Se prima era rigidità ora è resilienza. Se prima era solo stabilità, ora è anche crescita e investimenti «perché alto debito e crescita bassa non sono realtà cui l’economia europea può rassegnarsi» avverte il commissario Ue, Paolo Gentiloni. Le regole restano, per garantire la governance dell’euro e inquadrare i singoli piani nazionali, da negoziare con Bruxelles, di graduale rientro di debiti e deficit nei parametri di Maastricht (60 e 3%del Pil). Il percorso di riduzione, con base la dinamica della spesa pubblica netta da mantenere sotto quella del Pil potenziale, si snoderà su 4 anni, estensibili a 7 con riforme e investimenti mirati che procureranno maggior spazio fiscale al Paese allungandone i tempi dell’aggiustamento.

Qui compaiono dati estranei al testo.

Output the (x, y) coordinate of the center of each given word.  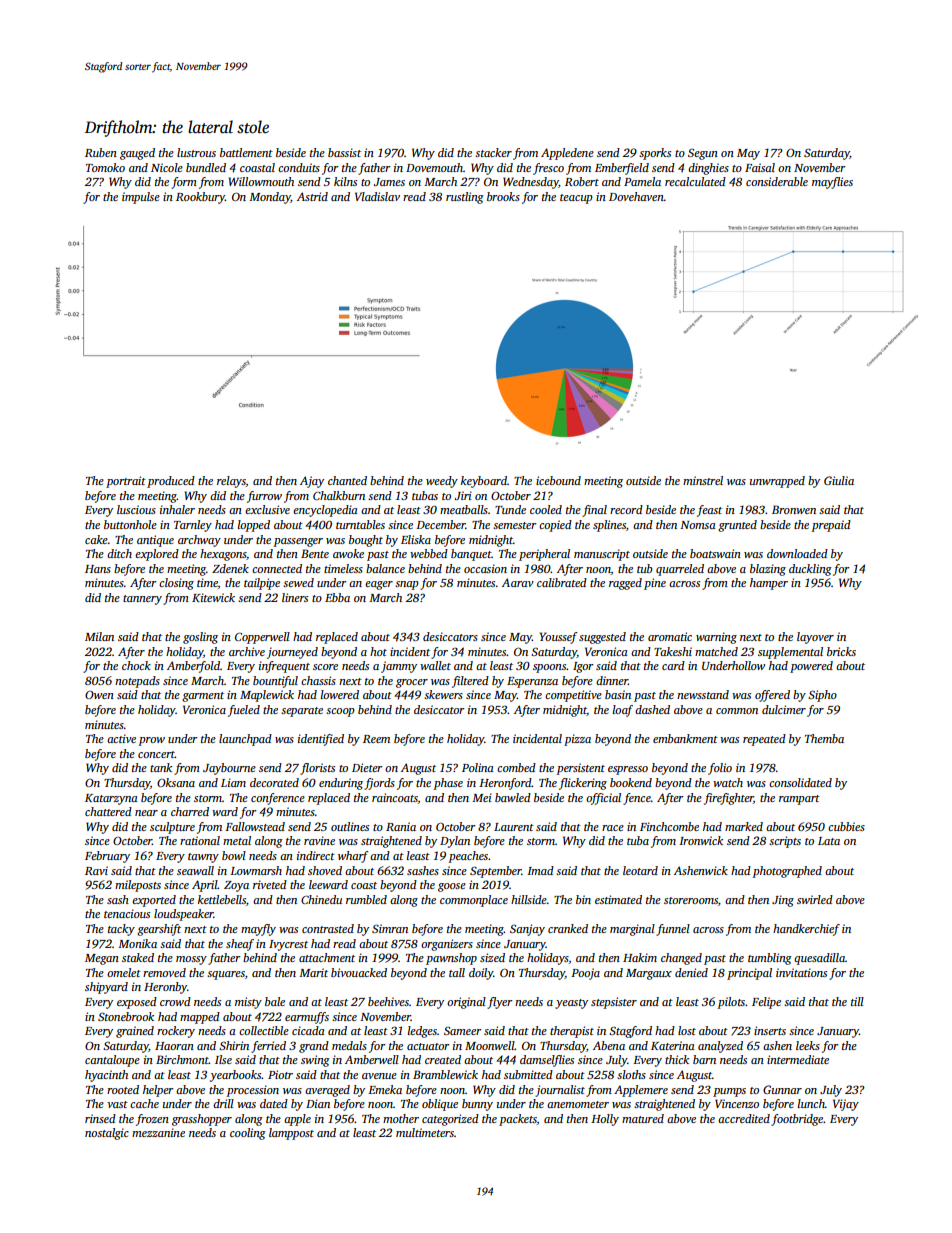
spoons (549, 668)
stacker (493, 152)
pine (655, 584)
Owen (99, 695)
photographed (787, 872)
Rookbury (200, 198)
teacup (576, 199)
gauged (137, 154)
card (673, 665)
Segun (703, 154)
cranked (568, 928)
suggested (602, 638)
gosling (200, 638)
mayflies (832, 183)
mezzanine (158, 1132)
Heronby (165, 988)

Paesi come l’Italia, con debito e deficit oltre le soglie, dovranno garantire il calo del primo a fine periodo e un aggiustamento annuo di bilancio dello 0,5% del Pil fino a che il deficit non andrà sotto il 3%. Sanzioni automatiche in caso di non rispetto degli impegni. Poche attenuanti. Niente regimi di favore per investimenti, verdi, militari o legati al Pnrr. In conclusione, flessibilità e rigore misurati a braccetto per poter investire in una crescita economica ricca di stabilità finanziaria. Che però non basta a Berlino & co. Dunque, sarà ancora battaglia Nord-Sud. Con una domanda: davvero gli equilibrismi del nuovo Patto permetteranno all’Europa di vincere le sue sfide globali quando, tra Ira e simili, Stati Uniti e Cina si auto inondano di investimenti enormi, immediati, senza paletti o troppe regole? Forse, con il suo forziere di risorse e un regime Ue di aiuti di Stato in libertà, la Germania pensa di farcela da sola: errore, come altri del passato.